Jamais me esquecerei daquela noite onde encontrei o amor da minha vida de forma inusitada e, de repente, todos os meus desejos mais íntimos foram suprimidos por uma chama ardente de paixão em meu peito. Durante aquela noite iluminada pela lua, ficamos sob a luz das belas estrelas no céu noturno completamente apaixonados um pelo outro enquanto nos beijávamos e aproveitávamos cada segundo.
Nosso amor era intenso e verdadeiro, nada mais nos importava, nem mesmo se estávamos sobre o sereno daquela noite úmida no meio das planícies, vales e morros à nossa volta e ali ficamos até que a lua cheia ocupara seu ápice, iluminando do ponto mais alto do céu o amor verdadeiro e genuíno que eu sentia pela dama da meia-noite.
- Venha para minha casa meu amor – Ela disse com sua voz serena e calma.
- Claro...
- M-Mas, minha casa não é deste mundo. Você já deve ter percebido...
- Bom, para mim não importa desde que eu tenha você, desde que eu esteja ao seu lado – Respondi enquanto segurava sua mão com a minha e meus olhos rosados brilhavam à luz do luar.

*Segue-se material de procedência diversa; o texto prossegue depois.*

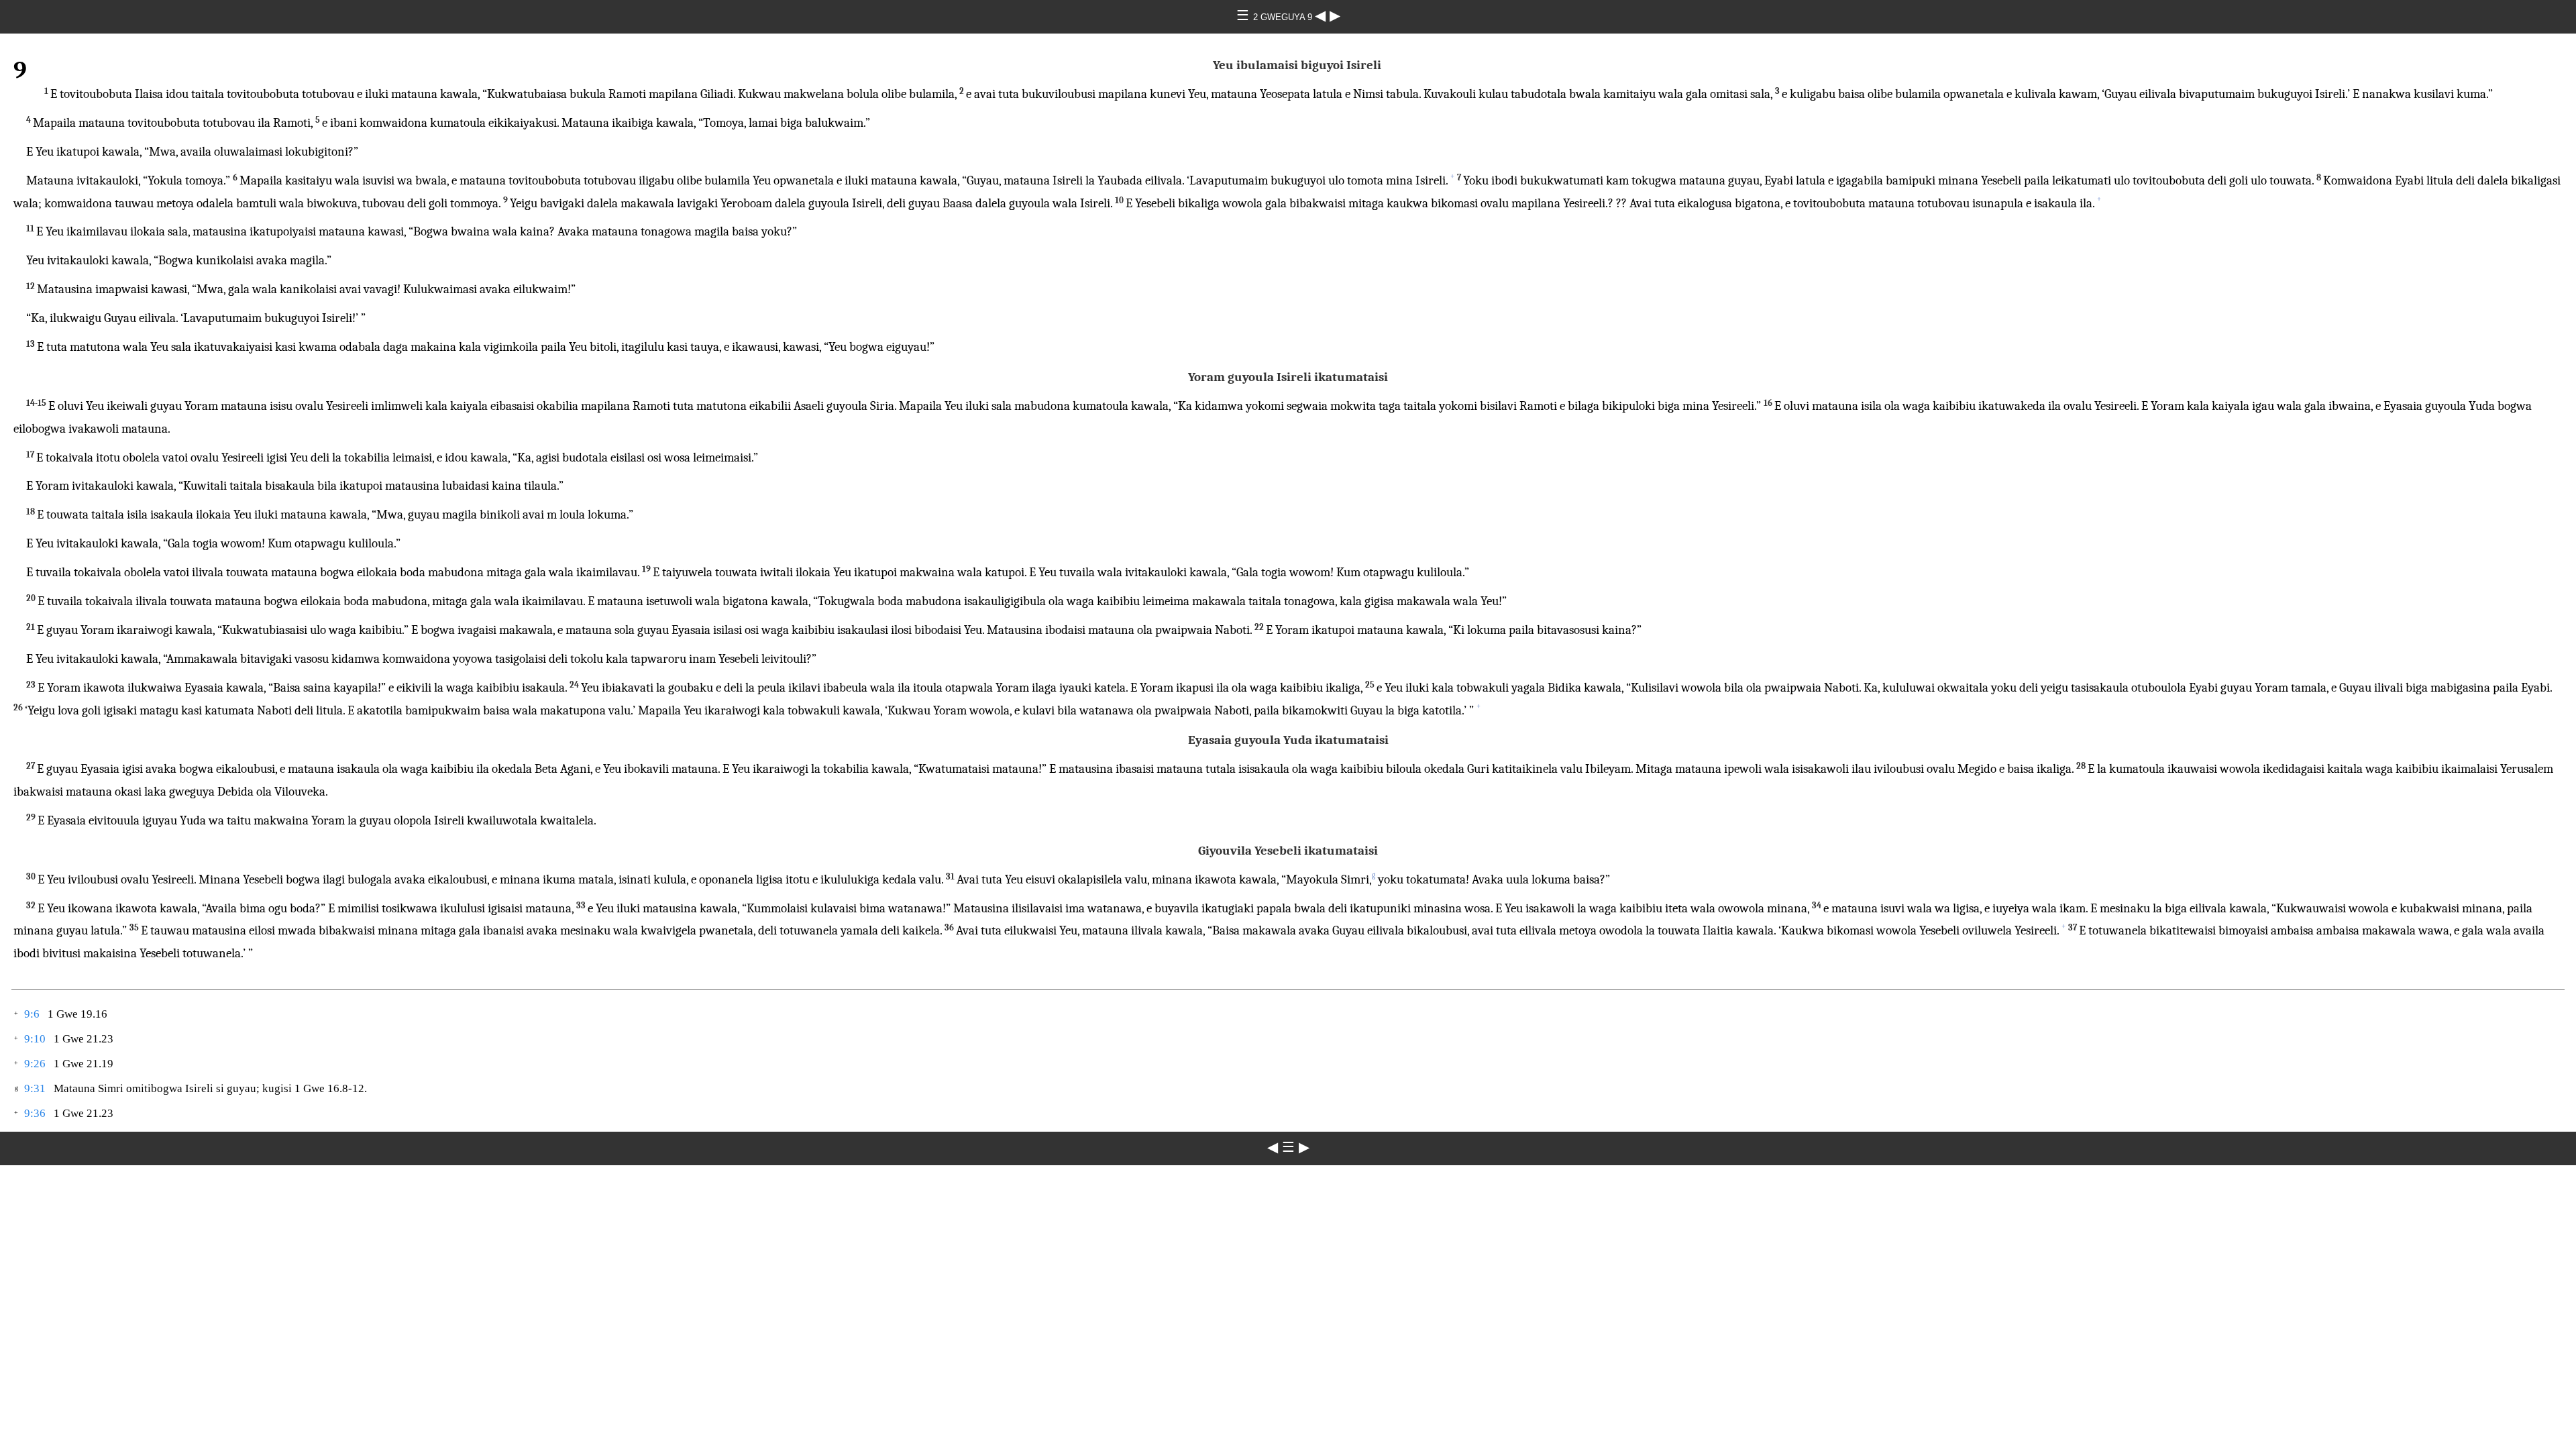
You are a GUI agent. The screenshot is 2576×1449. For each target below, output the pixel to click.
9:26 (35, 1063)
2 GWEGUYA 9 (1284, 17)
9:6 (32, 1014)
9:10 (35, 1038)
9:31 (35, 1088)
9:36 (35, 1113)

Ela olhou fundo em meus olhos com um sorriso de satisfação, pude sentir o vazio de seu crânio penetrante em meu olhar, e segurando minha mão, ela abriu uma fenda no chão que fora aumentando e se ampliando na nossa frente, em menos de dois minutos, havia uma grande passagem que dava em uma escada com os degraus e as paredes feitas de blocos de pedras que desciam em espiral até as profundezas da terra. Novamente um forte vento soprou das planícies fazendo as árvores, arbustos, plantas e o vestido de minha amada balançar enquanto a mesma segurava minha mão e começara a descer os primeiros degraus daquela escadaria até que a fenda fechou-se atrás de nós e continuávamos descendo aqueles degraus iluminados por tochas nas paredes de ambos os lados. Descendo, até onde poderíamos finalmente vivermos juntos na eternidade do nosso amor, nas profundezas da terra ao lado de minha amada e eterna companheira, a Morte.